-- AIM --
Quote the setup instructions below in full, word for word, from the dataset line through the TensorRT version line.

Input dataset required for executing code or generating input data: ImageNet dataset and VOC2012 dataset.

Installation and Deployment Process

Installation of Libraries and Software:

Install Python3 pip.

apt-get update
sudo apt install python3-pip
python3 -m pip install --upgrade pip

Install NVIDIA Driver.

sudo add-apt-repository ppa:graphics-drivers/ppa 
sudo apt-get update 
sudo apt install nvidia-driver-470 # Install version 470 driver 
sudo reboot

Install CUDA [Note: Do Not Install Driver].

wget https://developer.download.nvidia.com/compute/cuda/11.3.0/local_installers/cuda_11.3.0_465.19.01_linux.run
sudo sh cuda_11.3.0_465.19.01_linux.run

Install TensorRT.

version="8.0.1.6"

-- MATERIAL --
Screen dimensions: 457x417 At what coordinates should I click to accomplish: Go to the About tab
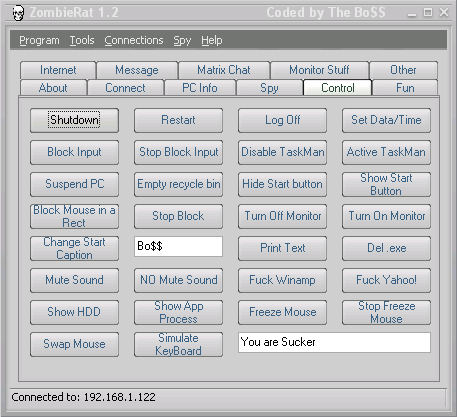[53, 88]
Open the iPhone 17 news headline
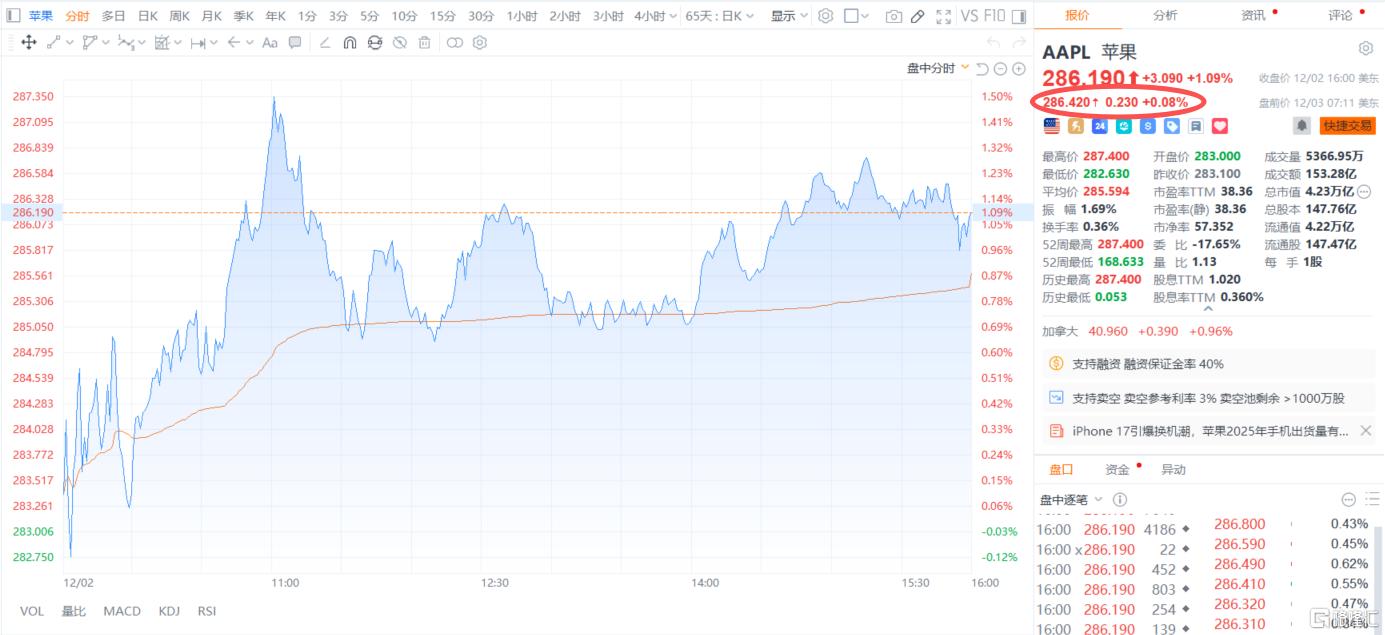Screen dimensions: 1385x635 [1210, 431]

-- TASK RESPONSE --
Input dataset required for executing code or generating input data: ImageNet dataset and VOC2012 dataset.

Installation and Deployment Process

Installation of Libraries and Software:

Install Python3 pip.

apt-get update
sudo apt install python3-pip
python3 -m pip install --upgrade pip

Install NVIDIA Driver.

sudo add-apt-repository ppa:graphics-drivers/ppa 
sudo apt-get update 
sudo apt install nvidia-driver-470 # Install version 470 driver 
sudo reboot

Install CUDA [Note: Do Not Install Driver].

wget https://developer.download.nvidia.com/compute/cuda/11.3.0/local_installers/cuda_11.3.0_465.19.01_linux.run
sudo sh cuda_11.3.0_465.19.01_linux.run

Install TensorRT.

version="8.0.1.6"